***** Text segment *****

Question about optimal transport and possibilities of OptimalTransport.jl

JuliaOptimalTransport / OptimalTransport.jl

Optimal transport algorithms for Julia

https://juliaoptimaltransport.github.io/OptimalTransport.jl/dev

MIT License

93 stars 8 forks source link

Question about optimal transport and possibilities of OptimalTransport.jl #157

Open ignace-computing opened 2 years ago

ignace-computing commented 2 years ago

Sorry if this is not the right place to ask this kind of questions.

I am looking for an algorithm that has the following characteristics (see below). Is there any functionality in OptimalTransport.jl that could be used for this?

Many thanks!

INPUT:

histogram H,
desired mean and variance (M,V)

OUTPUT:

histogram H' that has desired mean and variance (M,V) but that also has a shape that is obtained by adapting H, while somehow minimizing some cost that penalizes large modifications w.r.t. H.

(I can of course give more information about the problem is the description is not very clear to you).

davibarreira commented 2 years ago

When you say histogram, do you mean the sum of diracs?

davibarreira commented 2 years ago

Do you have a more formal (mathematical) description of your problem? I don't think there is an easy function that does what you are looking for. It looks like more as an optimization problem, such as Linear Programming.

***** Rows *****

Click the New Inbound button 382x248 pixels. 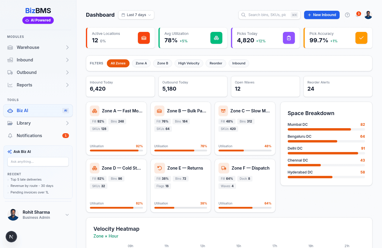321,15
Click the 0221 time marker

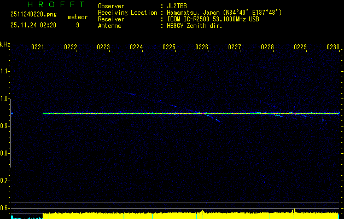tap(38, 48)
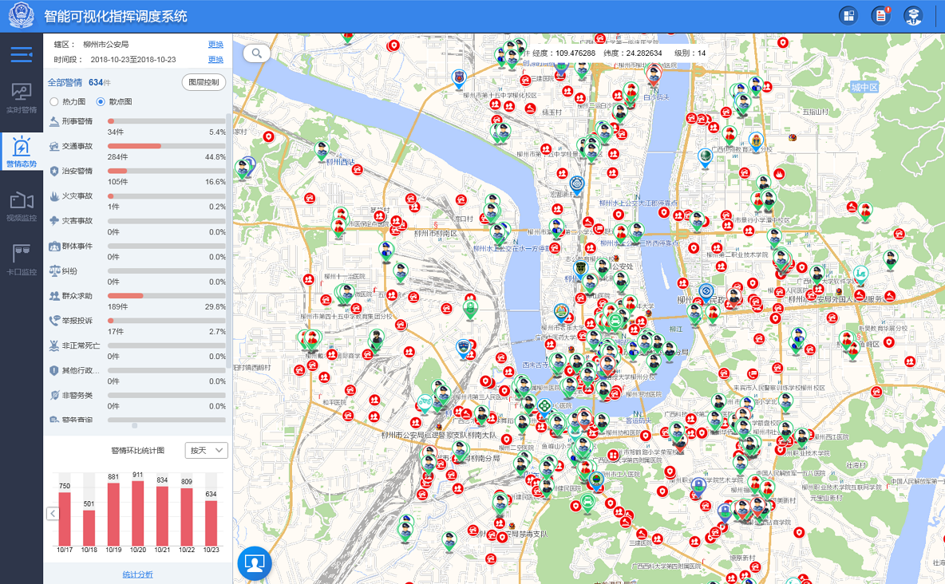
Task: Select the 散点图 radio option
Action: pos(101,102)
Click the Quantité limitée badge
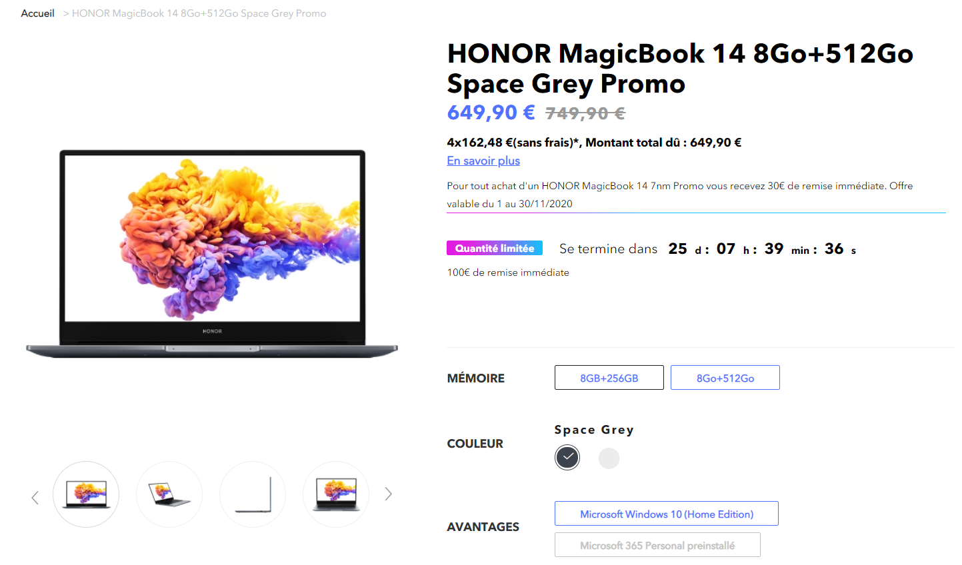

*****

* _Written task_: Translate into Spanish this sentence from the optimal transport thread: "I don't think there is an easy function that does what you are looking for." The data stand apart from the optimal transport thread and are separate material.

* _Answer for the task_: No creo que haya una función sencilla que haga lo que estás buscando.